The reports we got with the limited opportunity I would consider as very good with the whiting slowing slightly but still there and the snapper continuing to improve.
The best reports this week have been of gummies with several reported from Thursday night and Friday.
There were more reports of gummies on Friday than snapper.
Many of the gummies were small pups but we had several reports of good keepers around 5kg.
Most of the keepers caught in the bay came from the channel from Gardners to Elizabeth then up to Mosquito Channel.
Almost every gummy report we got was on the top of the tide and around the turn.
Baits were mixed and it just seemed they were hungry so would take anything – squid, pilchards, tuna and our favourite, fresh salmon fillet.
There was a very small window of low swell and offshore winds and one customer took advantage heading to his usual secret spot east of the cape where they managed several quality gummies, some good pinkies and plenty of, and a little surprising, calamari that were right down on the bottom. They also got a feed of flathead in between the rest.
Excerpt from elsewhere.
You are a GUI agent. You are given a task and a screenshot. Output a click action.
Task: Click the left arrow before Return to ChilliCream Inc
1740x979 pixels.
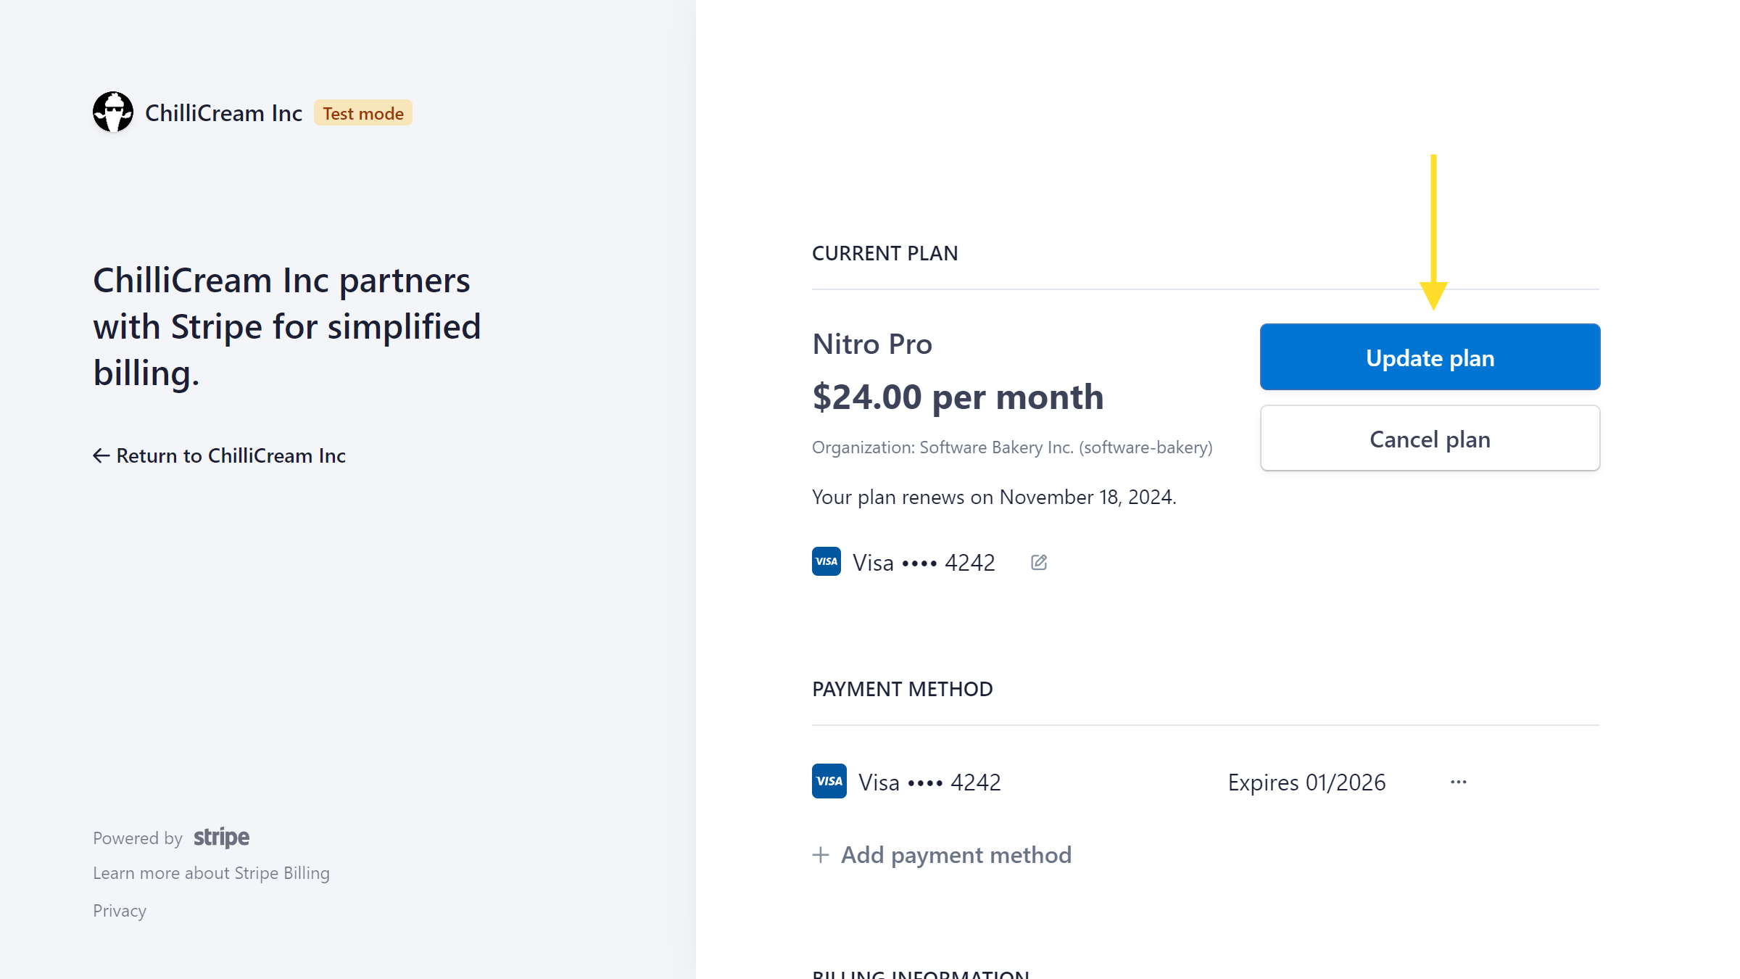click(101, 455)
Another customer also headed out on the same day, not as far east, but just off the glass house and got a good feed of flathead in about 30m of water.
I did get a couple of second hand reports from towards the western entrance of some good flathead and a gummy.
The commercial boats have also had some good flathead, although a lot further out.
Calamari reports were OK while a little slow, mostly to do with the weather and the weed in the water.
While the wind doesn’t make a lot of difference to the land based calamari fishermen, they had to pick their time in between the weed. Fishing the right part of the tides was the trick and although it was very dirty at times, it seemed to clean up dramatically after a tide or two.
Baited jigs worked the best on areas that you couldn’t see the jig because a little weed didn’t seem to make a big difference whereas as soon as a small piece of weed found its way to an artificial jig the calamari would turn away.
No monsters this week but good numbers of 1kg to 1.5kg were caught with, as usual, many colours working – white, blue and orange probably the standouts.
Whiting were not as good as they have been over the past few weeks but like the rest, more to do with the wind and tide not matching which is something my good whiting customers tell me.
Some of my whiting fishermen are as fussy as the whiting themselves and will look for that perfect match of tide and wind to chase their fish but I guess when you have as much success as they do you stick to what works. The reports we did get were from the usual spots with the quality the same, just down on numbers. We even had one report from off the beach out the front of the Newhaven caravan park.
There was some quality snapper reported on Thursday night and Friday, just not a lot of them and not many people got more than one each.
Several boats went looking Thursday night but the majority headed out Friday and most struggled to land a snapper.
Almost everyone sounded plenty and many had good hits or even a short run but no hook up.
The snapper was mostly mouthing the baits and not really hitting them hard so you had to think about the way you fished for them.
One thing that came from the successful customers was they keep swapping things up in rig style, hook size or even bait type and presentation and it was by dong a bit of work they managed at least one fish.
The successful reports again came from one end of the bay to the other and everywhere in between.
The reports came from both deep and shallow, deep in the channel along the island and shallow over the corals then up to Temby and Spit Point.
With reports like this, it makes it difficult to answer the main question we get, “Where are the snapper?”
My suggestion is to keep an eye on your sounder, find the fish and work them till you have success or enough time to see they aren’t interested, the move again.
The other problem is of course snapper being snapper. This could change in the next day or so and something will trigger them to start feeding.
Baits were mixed but squid and pilchard still stand out as the best.
We have also seen several pinkies around the 1kg to 2kg already and the best we saw this week was 8.74kg caught in 6m on the San Remo end of The Corals.